Some time after we moved in, the building manager told us that there would be a special need school moving in on our floor.  It sounded really cool, until we learned that they would section off a space on the floor where the restrooms were.  So for a period of 1.5 years we would have no restrooms on our floor.  This was both bad news and good.

With restrooms no longer accessible on our floor, the building eyed our space as the replacement.  After a few months of inactivity, they finally made the call.  Our room would become the new restrooms.  They would seal off our room, and out of that cocoon was supposed to emerge a new restroom.  That did end up happening, but it took a long while.  Meanwhile, our building offered us an offer that would could not refuse.  Because the spaces on our floor were mostly vacant, they moved us to another space down the hall for the same rent.  This is the space we’re still in now, and it’s much bigger than what we had.  The only thing that’s bitter sweet is that every time we go to the restroom, we’re reminded that it’s where we used to work out of.
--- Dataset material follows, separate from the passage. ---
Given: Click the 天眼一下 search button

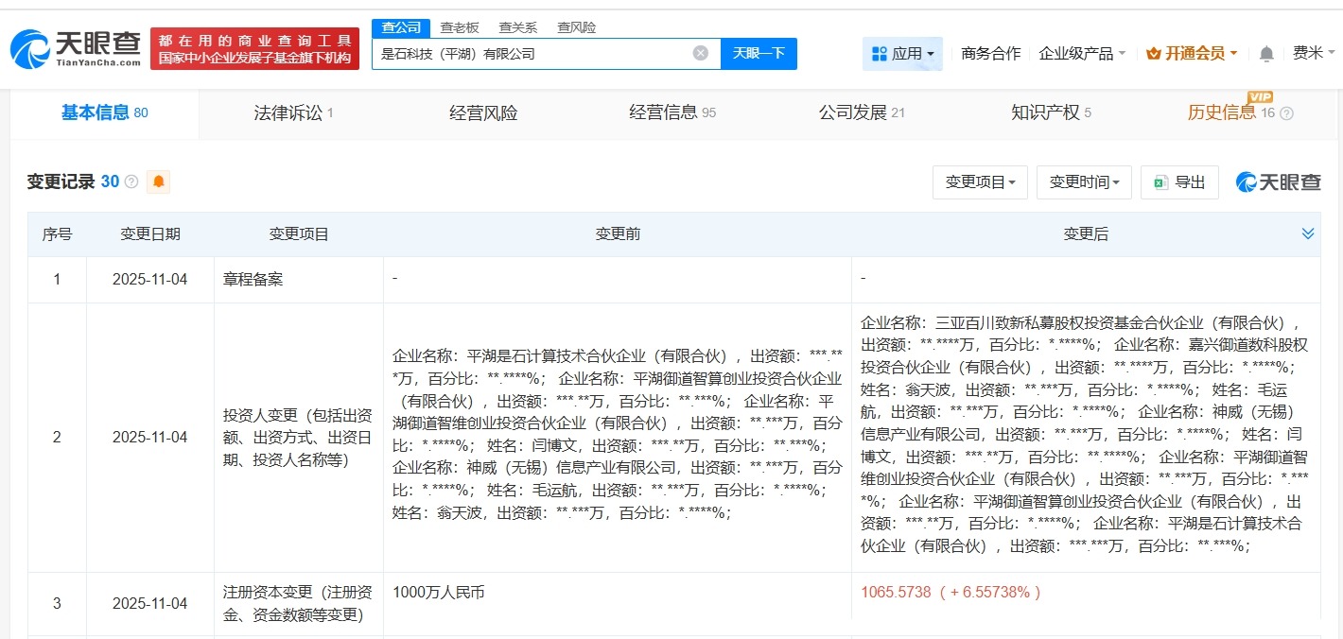Looking at the screenshot, I should [x=759, y=54].
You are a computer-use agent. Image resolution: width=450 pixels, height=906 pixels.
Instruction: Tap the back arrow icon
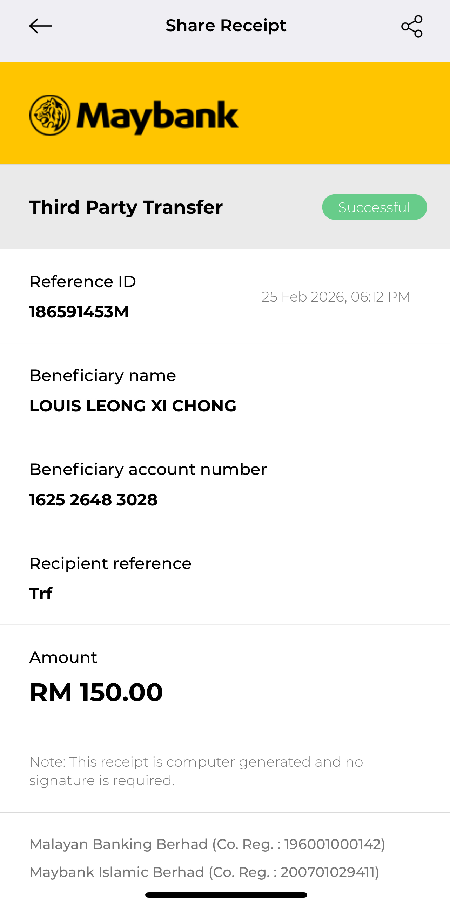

At the space we’re in, we had our highest of highs and the lowest of lows.  Arguably our greatest high and greatest low were interwoven into a singular moment and experience – the night we launched Guns of Icarus on Steam.  It was also the same night Hurricane Sandy landed in New York.  It was surreal still to recall what happened around this area, the devastation and the long struggle to return to normality.  The storm vacated everyone in the area for weeks.  While we faced the greatest crisis in our history as a team during the  game launch and storm, we were able to survive and persevere.  We were fortunate compared to some of the other local businesses in that area, some of whom never recovered.